● **Data provided**:
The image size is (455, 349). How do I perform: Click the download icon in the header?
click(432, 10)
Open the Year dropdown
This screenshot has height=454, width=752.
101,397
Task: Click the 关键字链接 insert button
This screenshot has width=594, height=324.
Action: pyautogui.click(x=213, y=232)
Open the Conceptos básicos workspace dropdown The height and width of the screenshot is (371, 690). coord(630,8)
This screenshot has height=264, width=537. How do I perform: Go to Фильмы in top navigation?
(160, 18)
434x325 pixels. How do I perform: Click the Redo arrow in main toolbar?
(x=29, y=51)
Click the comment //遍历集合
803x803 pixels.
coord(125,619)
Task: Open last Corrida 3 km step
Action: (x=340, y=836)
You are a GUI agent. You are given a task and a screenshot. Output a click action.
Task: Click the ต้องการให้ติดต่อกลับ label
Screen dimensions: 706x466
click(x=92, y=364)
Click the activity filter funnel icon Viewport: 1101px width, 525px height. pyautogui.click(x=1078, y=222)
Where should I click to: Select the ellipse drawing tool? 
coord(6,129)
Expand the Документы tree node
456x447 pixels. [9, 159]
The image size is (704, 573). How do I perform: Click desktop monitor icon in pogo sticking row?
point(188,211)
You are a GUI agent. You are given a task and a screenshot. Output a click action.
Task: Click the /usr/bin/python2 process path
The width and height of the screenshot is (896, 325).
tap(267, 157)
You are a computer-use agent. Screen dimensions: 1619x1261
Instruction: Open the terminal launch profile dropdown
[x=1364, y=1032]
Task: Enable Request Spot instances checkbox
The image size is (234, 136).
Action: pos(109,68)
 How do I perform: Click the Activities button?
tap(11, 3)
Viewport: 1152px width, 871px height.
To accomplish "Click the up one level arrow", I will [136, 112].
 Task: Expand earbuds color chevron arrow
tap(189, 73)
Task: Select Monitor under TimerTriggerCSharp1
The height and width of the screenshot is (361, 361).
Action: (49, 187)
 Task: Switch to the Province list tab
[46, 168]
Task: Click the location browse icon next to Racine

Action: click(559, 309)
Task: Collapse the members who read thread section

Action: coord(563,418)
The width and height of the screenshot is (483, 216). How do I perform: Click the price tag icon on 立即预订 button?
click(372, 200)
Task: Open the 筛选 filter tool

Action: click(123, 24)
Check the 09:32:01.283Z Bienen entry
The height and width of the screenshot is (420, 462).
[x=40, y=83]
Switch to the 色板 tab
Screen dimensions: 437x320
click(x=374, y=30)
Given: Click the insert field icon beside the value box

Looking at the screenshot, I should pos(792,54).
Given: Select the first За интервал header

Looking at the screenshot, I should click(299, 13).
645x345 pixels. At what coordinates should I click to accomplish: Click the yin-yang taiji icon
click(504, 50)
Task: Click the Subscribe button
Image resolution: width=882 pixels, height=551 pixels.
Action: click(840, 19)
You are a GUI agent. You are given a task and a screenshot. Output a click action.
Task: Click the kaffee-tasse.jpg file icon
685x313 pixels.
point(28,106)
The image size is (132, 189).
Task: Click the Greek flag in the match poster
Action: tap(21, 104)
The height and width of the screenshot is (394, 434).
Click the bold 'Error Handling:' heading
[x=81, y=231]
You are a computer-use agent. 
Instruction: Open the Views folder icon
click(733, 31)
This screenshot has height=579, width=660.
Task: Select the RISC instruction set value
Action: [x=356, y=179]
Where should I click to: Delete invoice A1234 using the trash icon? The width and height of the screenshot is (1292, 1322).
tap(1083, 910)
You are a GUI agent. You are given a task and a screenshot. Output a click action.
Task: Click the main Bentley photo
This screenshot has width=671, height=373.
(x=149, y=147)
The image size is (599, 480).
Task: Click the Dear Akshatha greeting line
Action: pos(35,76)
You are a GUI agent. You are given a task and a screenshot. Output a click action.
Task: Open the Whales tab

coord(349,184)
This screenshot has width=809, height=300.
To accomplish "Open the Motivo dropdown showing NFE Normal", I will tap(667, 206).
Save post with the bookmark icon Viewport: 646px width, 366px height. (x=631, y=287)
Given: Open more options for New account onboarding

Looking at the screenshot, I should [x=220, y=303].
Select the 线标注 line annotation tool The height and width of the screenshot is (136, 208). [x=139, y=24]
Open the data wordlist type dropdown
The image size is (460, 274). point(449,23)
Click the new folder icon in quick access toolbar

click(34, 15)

● **Required action**: Transcribe the listing above verbatim, leaving every line whole.

● **Expected answer**:
The image size is (455, 349). How do I perform: Click the download icon in the header?
click(432, 10)
Open the Year dropdown
This screenshot has height=454, width=752.
101,397
Task: Click the 关键字链接 insert button
This screenshot has width=594, height=324.
Action: pyautogui.click(x=213, y=232)
Open the Conceptos básicos workspace dropdown The height and width of the screenshot is (371, 690). coord(630,8)
This screenshot has height=264, width=537. How do I perform: Go to Фильмы in top navigation?
(160, 18)
434x325 pixels. How do I perform: Click the Redo arrow in main toolbar?
(x=29, y=51)
Click the comment //遍历集合
803x803 pixels.
coord(125,619)
Task: Open last Corrida 3 km step
Action: (x=340, y=836)
You are a GUI agent. You are given a task and a screenshot. Output a click action.
Task: Click the ต้องการให้ติดต่อกลับ label
Screen dimensions: 706x466
click(x=92, y=364)
Click the activity filter funnel icon Viewport: 1101px width, 525px height. pyautogui.click(x=1078, y=222)
Where should I click to: Select the ellipse drawing tool? 
coord(6,129)
Expand the Документы tree node
456x447 pixels. [9, 159]
The image size is (704, 573). How do I perform: Click desktop monitor icon in pogo sticking row?
point(188,211)
You are a GUI agent. You are given a task and a screenshot. Output a click action.
Task: Click the /usr/bin/python2 process path
The width and height of the screenshot is (896, 325).
tap(267, 157)
You are a computer-use agent. Screen dimensions: 1619x1261
Instruction: Open the terminal launch profile dropdown
[x=1364, y=1032]
Task: Enable Request Spot instances checkbox
The image size is (234, 136).
Action: pos(109,68)
 How do I perform: Click the Activities button?
tap(11, 3)
Viewport: 1152px width, 871px height.
To accomplish "Click the up one level arrow", I will [136, 112].
 Task: Expand earbuds color chevron arrow
tap(189, 73)
Task: Select Monitor under TimerTriggerCSharp1
The height and width of the screenshot is (361, 361).
Action: (49, 187)
 Task: Switch to the Province list tab
[46, 168]
Task: Click the location browse icon next to Racine

Action: click(559, 309)
Task: Collapse the members who read thread section

Action: coord(563,418)
The width and height of the screenshot is (483, 216). How do I perform: Click the price tag icon on 立即预订 button?
click(372, 200)
Task: Open the 筛选 filter tool

Action: click(123, 24)
Check the 09:32:01.283Z Bienen entry
The height and width of the screenshot is (420, 462).
[x=40, y=83]
Switch to the 色板 tab
Screen dimensions: 437x320
click(x=374, y=30)
Given: Click the insert field icon beside the value box

Looking at the screenshot, I should pos(792,54).
Given: Select the first За интервал header

Looking at the screenshot, I should click(299, 13).
645x345 pixels. At what coordinates should I click to accomplish: Click the yin-yang taiji icon
click(504, 50)
Task: Click the Subscribe button
Image resolution: width=882 pixels, height=551 pixels.
Action: click(840, 19)
You are a GUI agent. You are given a task and a screenshot. Output a click action.
Task: Click the kaffee-tasse.jpg file icon
685x313 pixels.
point(28,106)
The image size is (132, 189).
Task: Click the Greek flag in the match poster
Action: tap(21, 104)
The height and width of the screenshot is (394, 434).
Click the bold 'Error Handling:' heading
[x=81, y=231]
You are a computer-use agent. 
Instruction: Open the Views folder icon
click(733, 31)
This screenshot has height=579, width=660.
Task: Select the RISC instruction set value
Action: [x=356, y=179]
Where should I click to: Delete invoice A1234 using the trash icon? The width and height of the screenshot is (1292, 1322).
tap(1083, 910)
You are a GUI agent. You are given a task and a screenshot. Output a click action.
Task: Click the main Bentley photo
This screenshot has width=671, height=373.
(x=149, y=147)
The image size is (599, 480).
Task: Click the Dear Akshatha greeting line
Action: pos(35,76)
You are a GUI agent. You are given a task and a screenshot. Output a click action.
Task: Open the Whales tab

coord(349,184)
This screenshot has width=809, height=300.
To accomplish "Open the Motivo dropdown showing NFE Normal", I will tap(667, 206).
Save post with the bookmark icon Viewport: 646px width, 366px height. (x=631, y=287)
Given: Open more options for New account onboarding

Looking at the screenshot, I should [x=220, y=303].
Select the 线标注 line annotation tool The height and width of the screenshot is (136, 208). [x=139, y=24]
Open the data wordlist type dropdown
The image size is (460, 274). point(449,23)
Click the new folder icon in quick access toolbar

click(34, 15)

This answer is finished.